++++ Data section ++++

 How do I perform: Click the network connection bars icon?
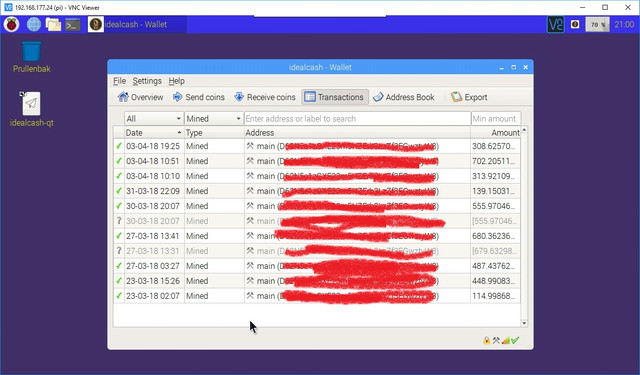506,340
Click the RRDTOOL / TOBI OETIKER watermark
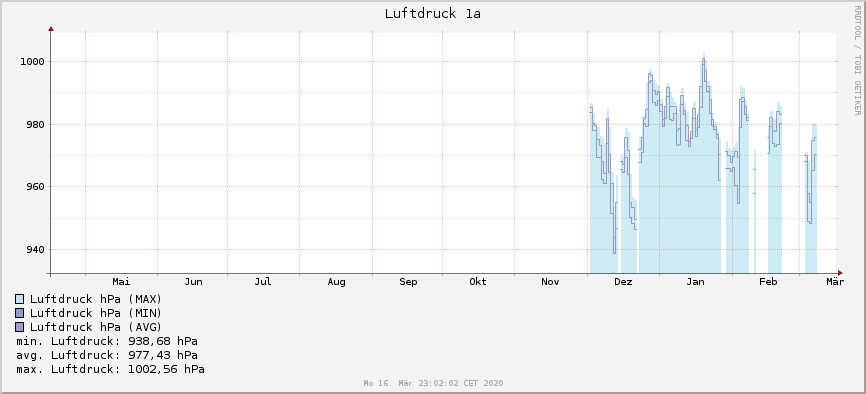Viewport: 866px width, 394px height. pyautogui.click(x=857, y=60)
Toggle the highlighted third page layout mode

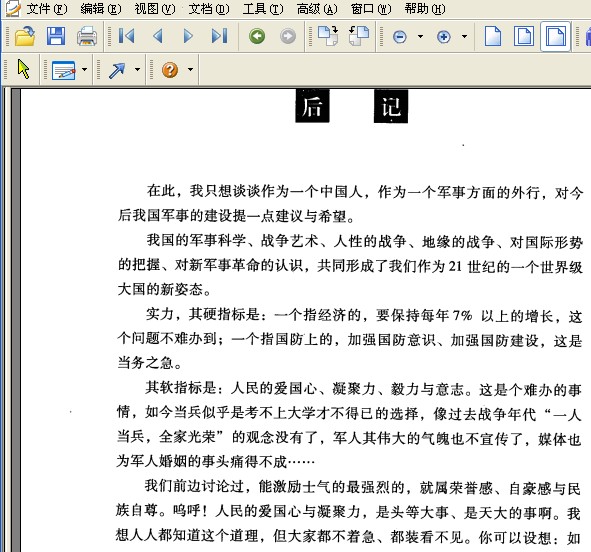556,37
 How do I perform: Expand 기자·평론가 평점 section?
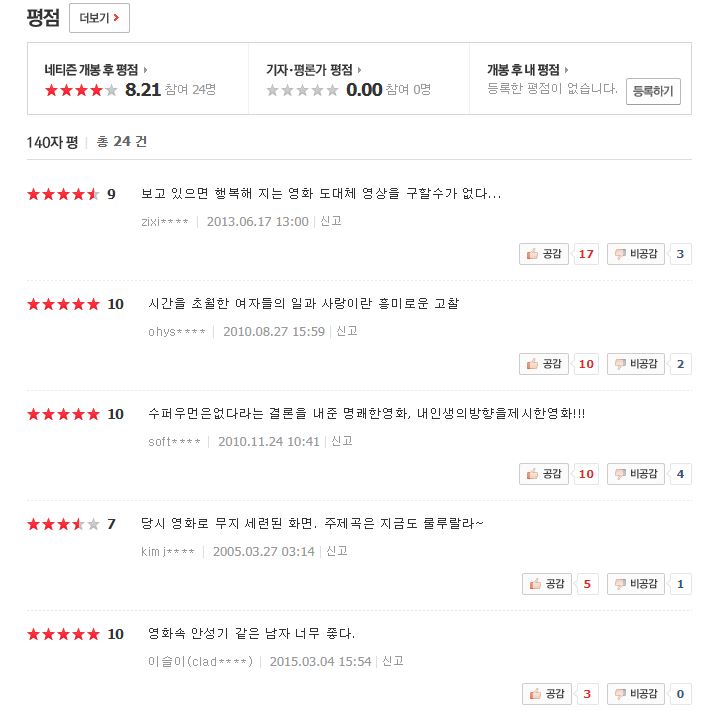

++++

Written exercise — Add -100 to every number in the answers of the rows above, including the coordinates and viewport dimensions. Then write all the lines again with their requests, and leave out the pictures.

Solved exercise —
 How do I perform: Click the network connection bars icon?
406,240
Click the RRDTOOL / TOBI OETIKER watermark
Viewport: 766px width, 294px height. pyautogui.click(x=757, y=-40)
Toggle the highlighted third page layout mode

456,-63
 How do I perform: Expand 기자·평론가 평점 section?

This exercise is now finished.